I have a son who's a year younger than your friend's daughter and has both social anxieties and related potty problems as well. Do I have the solution to this problem? H**l no. But I do have one very strong opinion about this little girl's situation.
I honestly cannot believe that a preschool is SUSPENDING a socially anxious child for "accidents." I mean, if a child didn't have social anxiety going into a situation like that, she'd have it coming out. Please forgive me for speaking so strongly, but these actions on the part of the school sound profoundly irresponsible and deeply, fundamentally unkind. Just so I can be super-clear, socially anxious people have oversensitive "shame meters." Using a shaming method like suspension over an issue that this child obviously cannot control is -- well I'll just say it -- abusive. If someone ever did that to my son, not only would I take him out of the school that minute, I'd be talking to a lawyer.

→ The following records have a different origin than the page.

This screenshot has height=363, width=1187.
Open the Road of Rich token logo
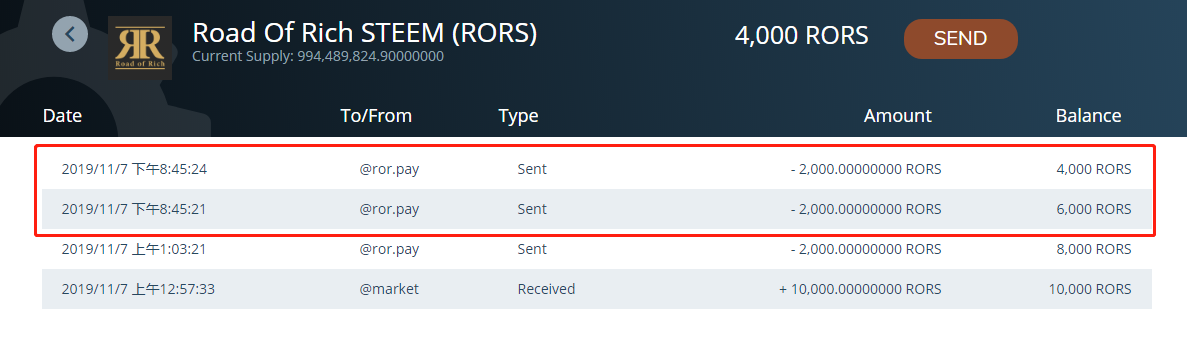pos(139,48)
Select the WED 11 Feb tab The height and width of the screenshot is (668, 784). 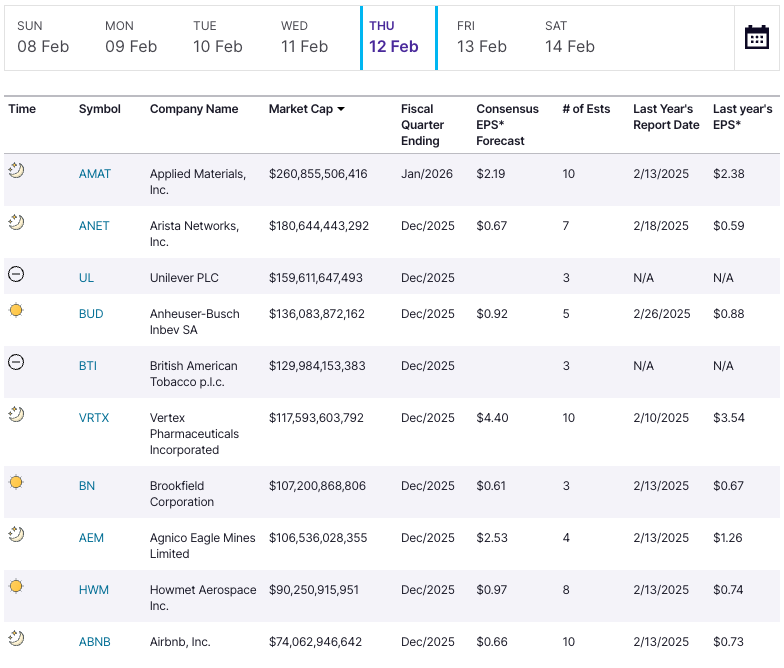[x=304, y=37]
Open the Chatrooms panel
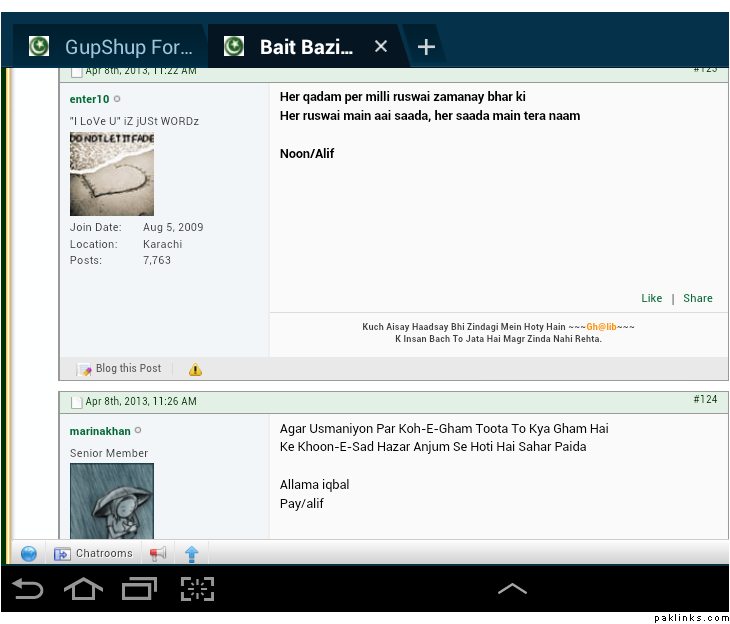The image size is (730, 624). [x=93, y=553]
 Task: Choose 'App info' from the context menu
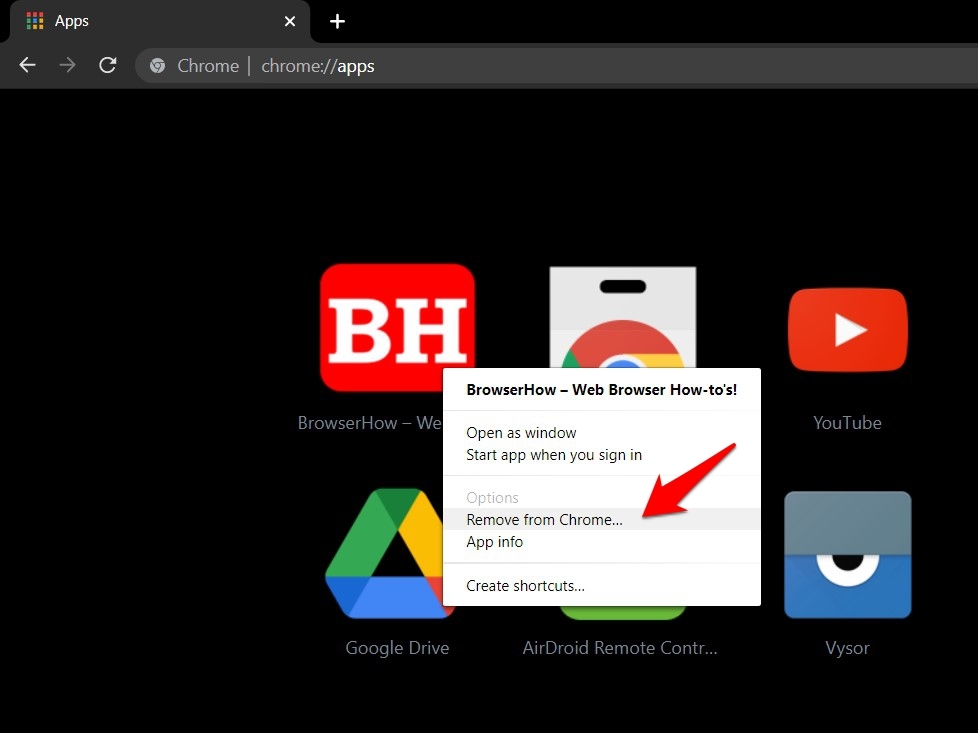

Okay (M. takes deep breath, tries to calm self). Wherever your friend lives, there have got to be other preschool options out there. I cannot recommend this strongly enough. Please suggest that your friend look for a new preschool, and sit down with the director and the teacher before enrolling her daughter. The right preschool should make accommodations for this. They can, for example, assign one adult, perhaps a teacher's aide, to be the little girl's "friend." It's likely to be a lot easier for your friend's daughter to signal to one person rather than raise her hand in front of the whole class. It also sounds within-reason for the mom to be able to drop this little girl's potty off with her daughter and pick it up with her. Finally, putting the social issue slightly aside, it sounds like there are a number of potty-related issues here: fear of pooping, fear of using an unfamiliar potty, fear of letting people know. I think it might make the most sense to address them one at a time -- first poop, then telling people, then the "big toilet." And new school. Please, new school.
Finally, forgive me. I realize that I sound crazed and fire-breathing in this post. I'm not, I mean I'm not like that normally: read my past posts. It just hurts my heart to hear about a child being treated this way.